Document and screenshot pointing records:

■ ■ ■ ■ ■ ■ ■

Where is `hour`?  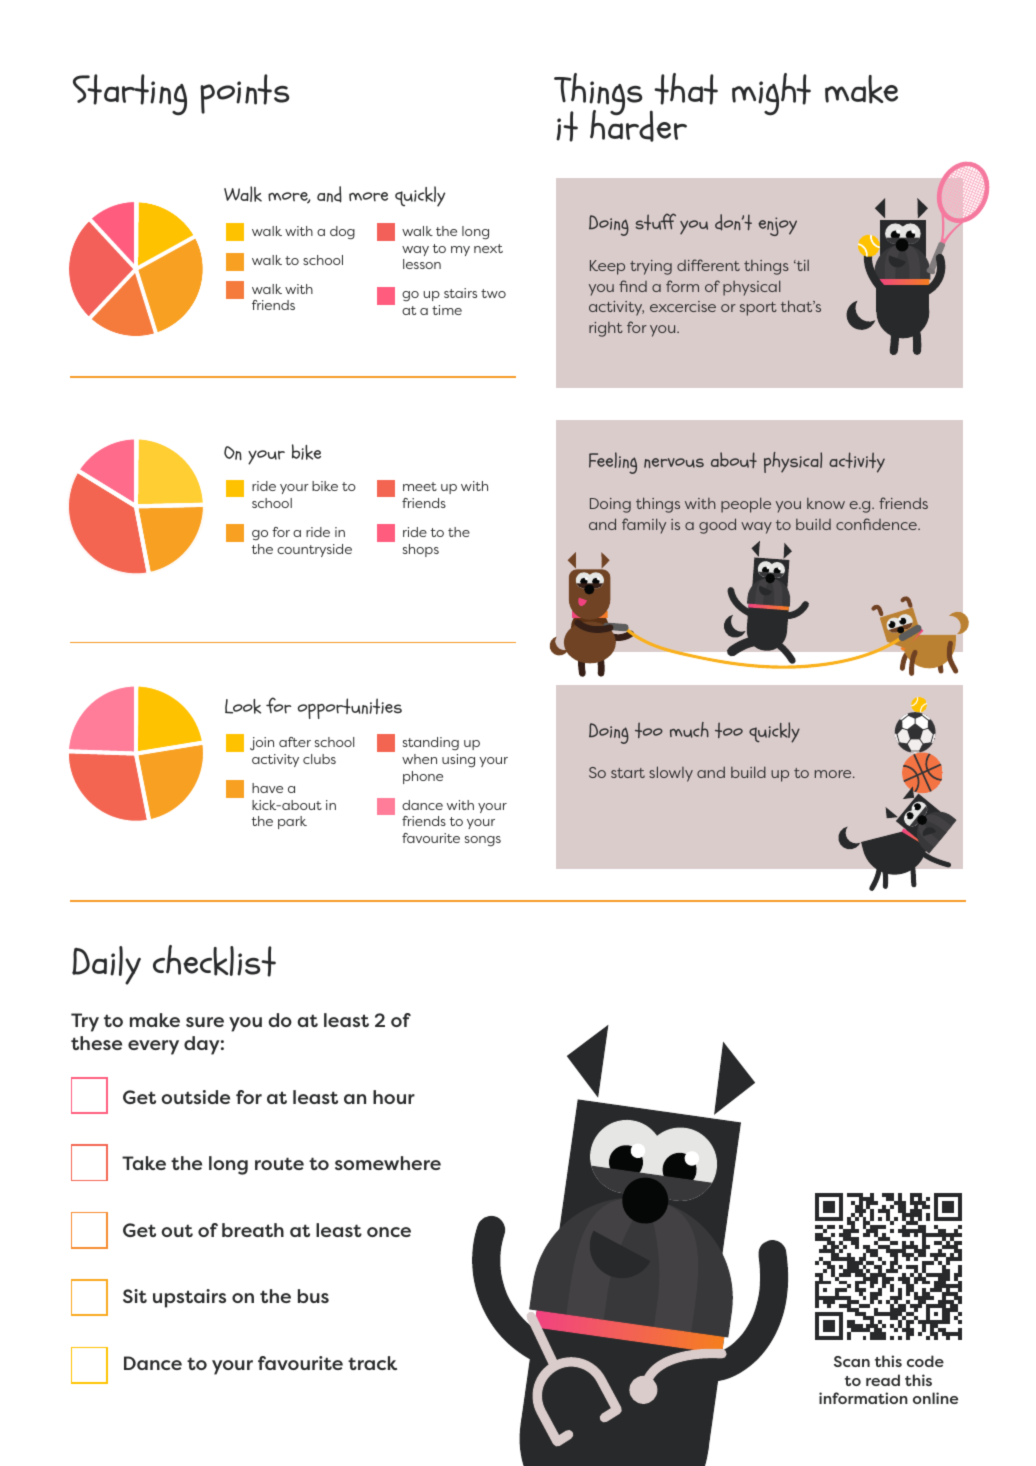 hour is located at coordinates (394, 1097).
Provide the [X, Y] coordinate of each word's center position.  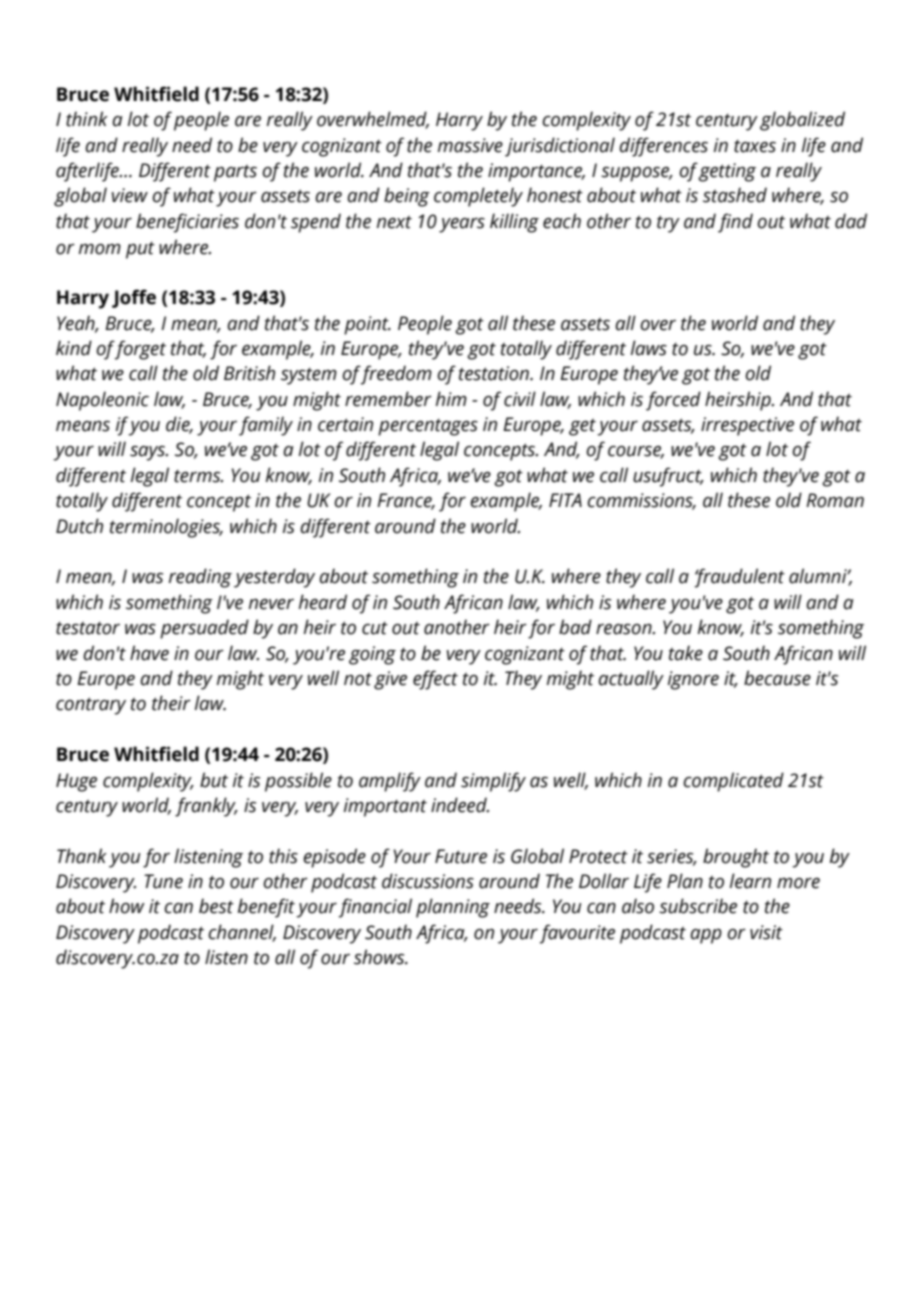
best [216, 906]
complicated [733, 782]
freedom [396, 375]
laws [649, 348]
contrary [91, 706]
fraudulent [739, 578]
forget [140, 350]
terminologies [166, 528]
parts [235, 173]
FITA [565, 500]
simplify [493, 782]
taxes [755, 146]
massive [470, 145]
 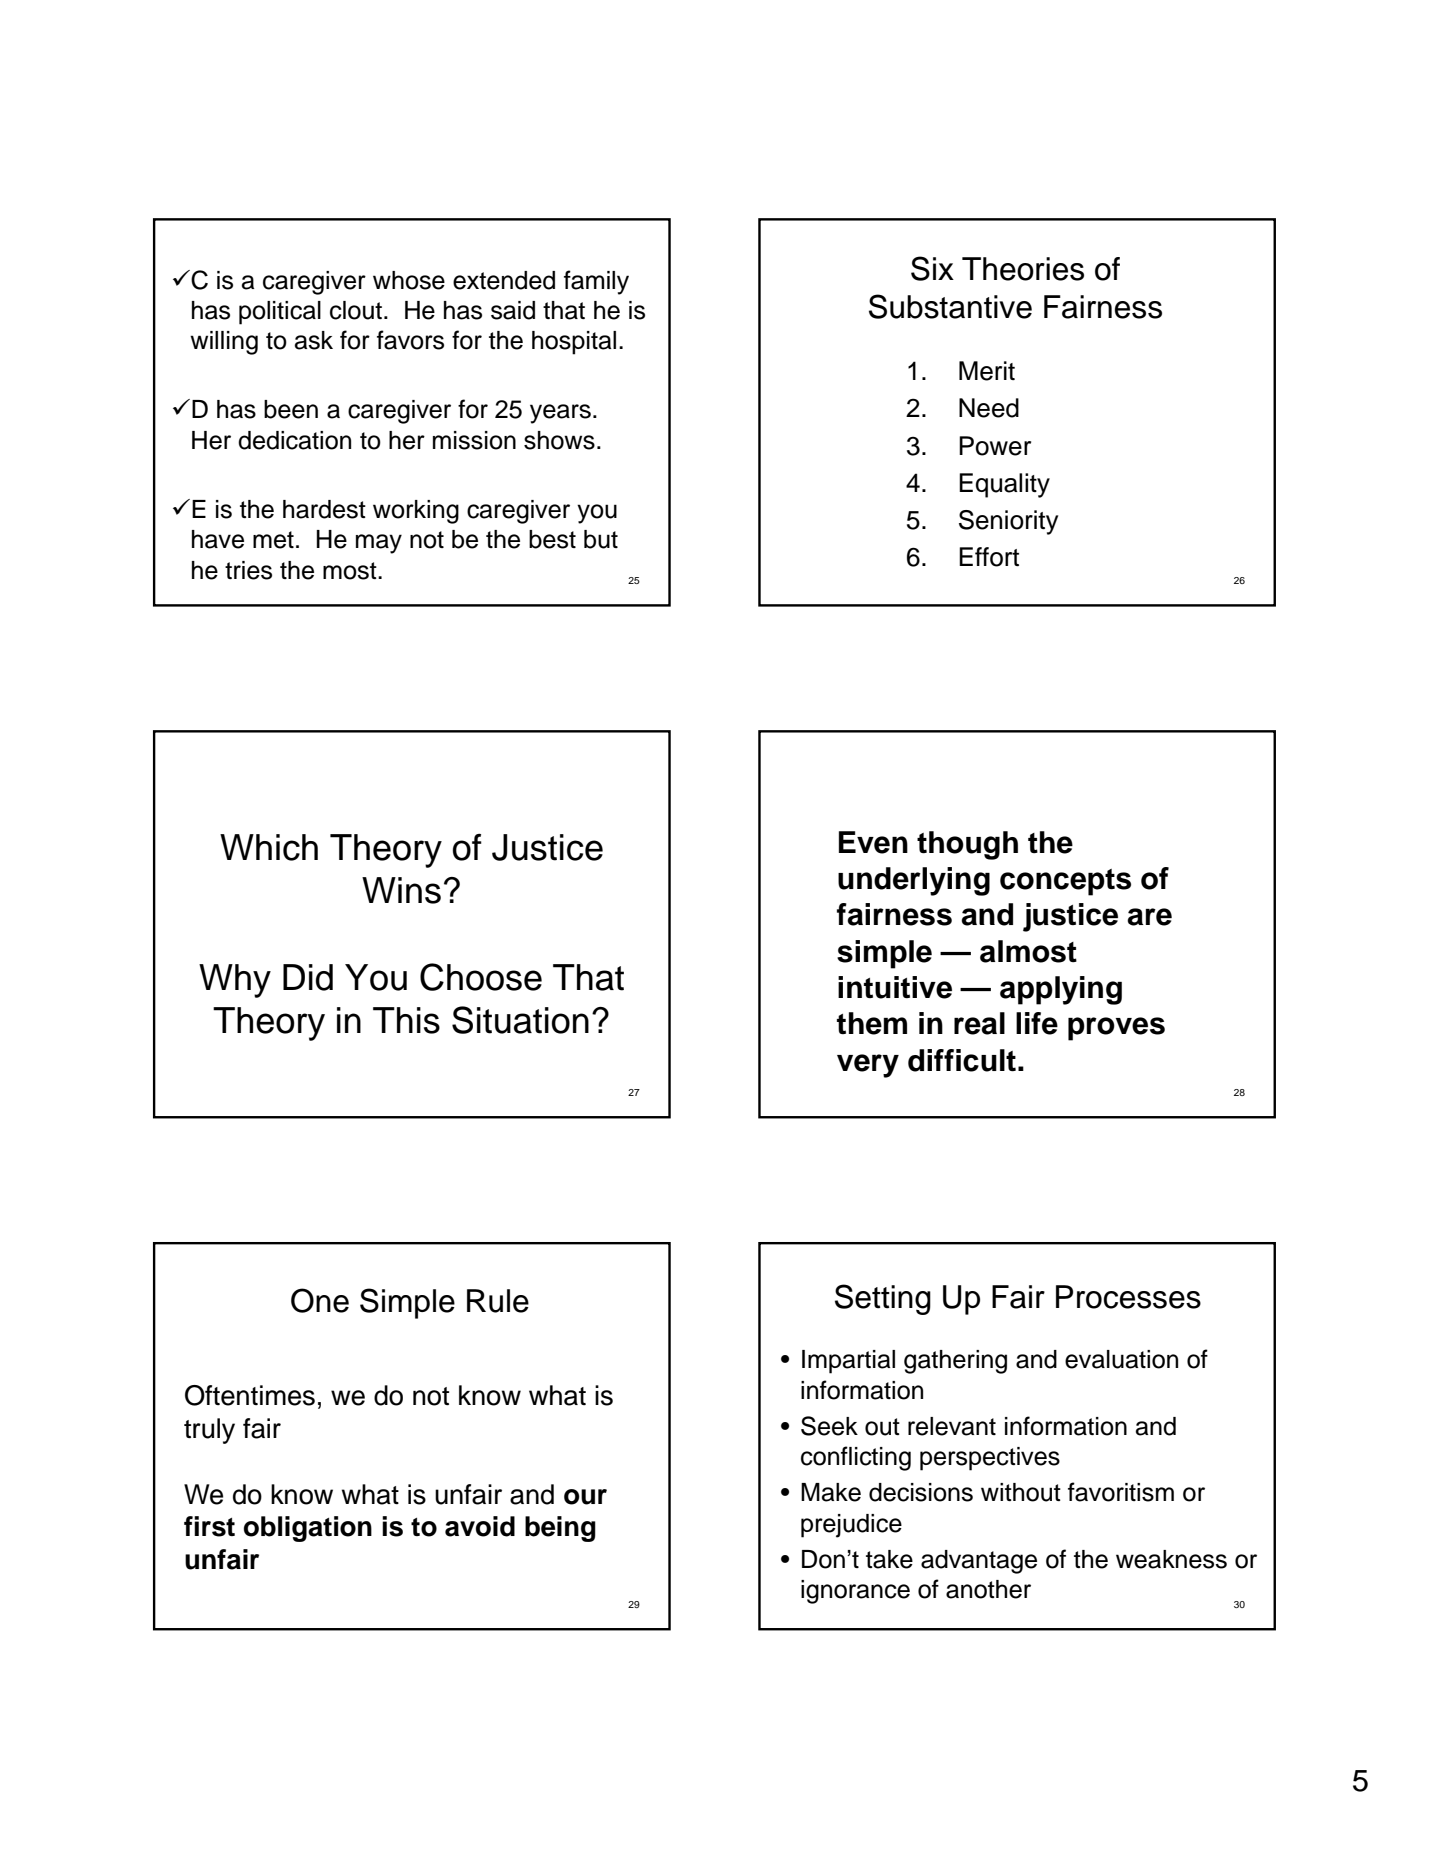 I want to click on Did, so click(x=308, y=977).
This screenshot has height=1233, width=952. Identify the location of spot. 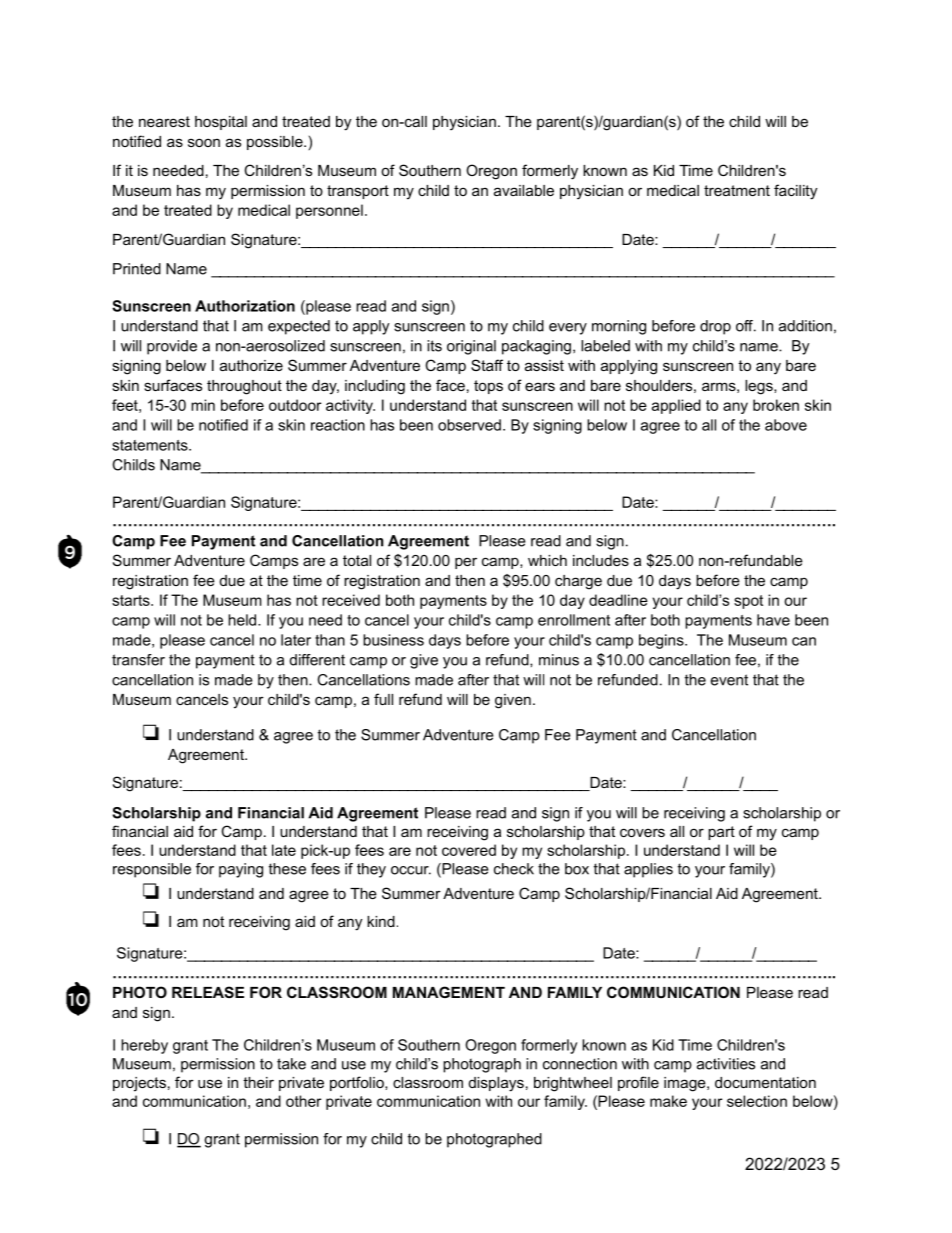
(748, 602).
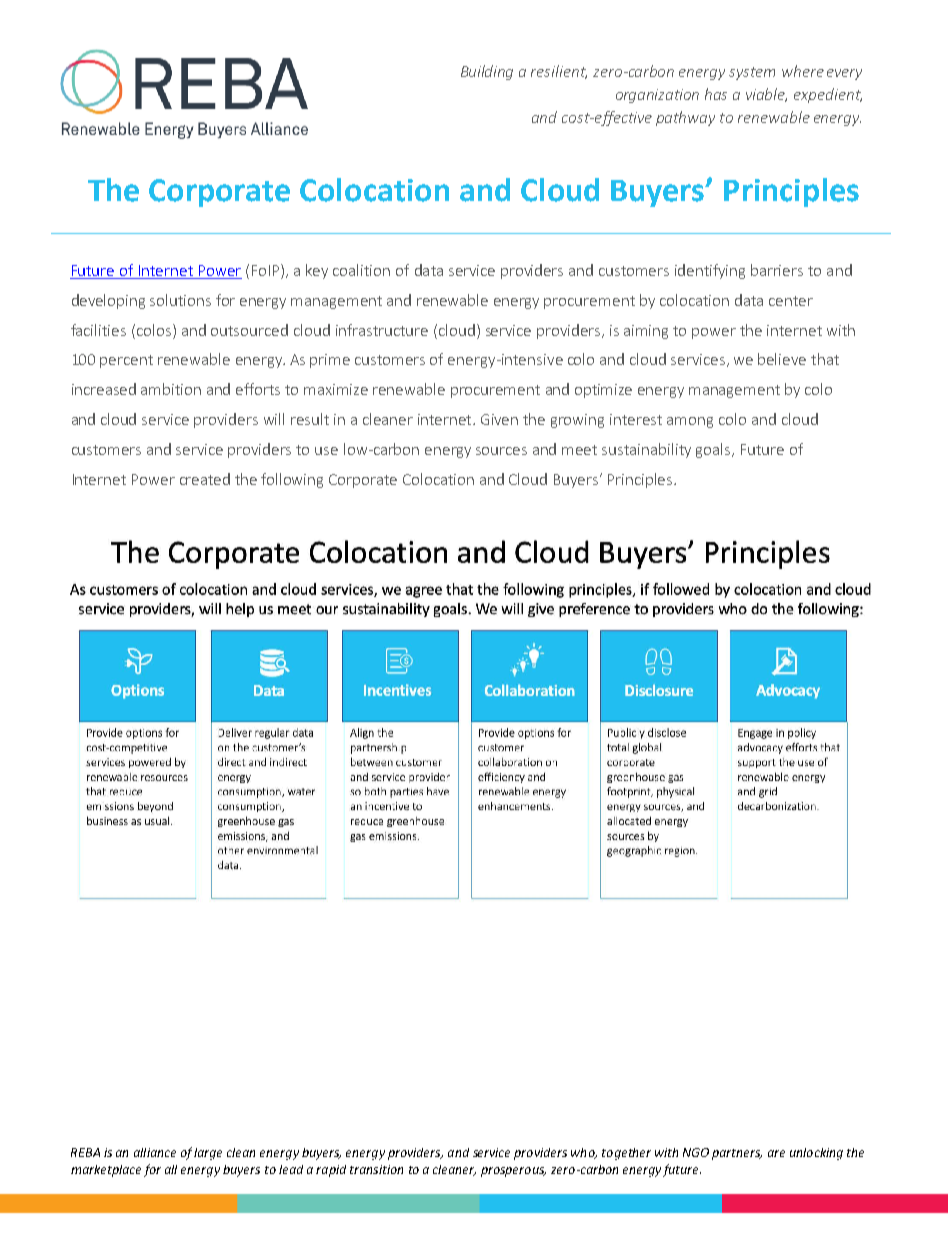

■ ■ ■ ■ ■ ■ ■

WRITTEN PROBLEM:
Rewrite the lines from the one containing "fraudulent [739, 578]" through the end of the records, inclusive, as a Markdown table with the columns "Row" and "Line", skipping blank lines. Leave the pictures out.

TASK ANSWER:
| Row | Line |
|---|---|
| 1 | fraudulent [739, 578] |
| 2 | forget [140, 350] |
| 3 | terminologies [166, 528] |
| 4 | parts [235, 173] |
| 5 | FITA [565, 500] |
| 6 | simplify [493, 782] |
| 7 | taxes [755, 146] |
| 8 | massive [470, 145] |
| 9 |   I want to click on Did, so click(x=308, y=977). |
| 10 | This screenshot has height=1233, width=952. Identify the location of spot.  |
| 11 | (748, 602). |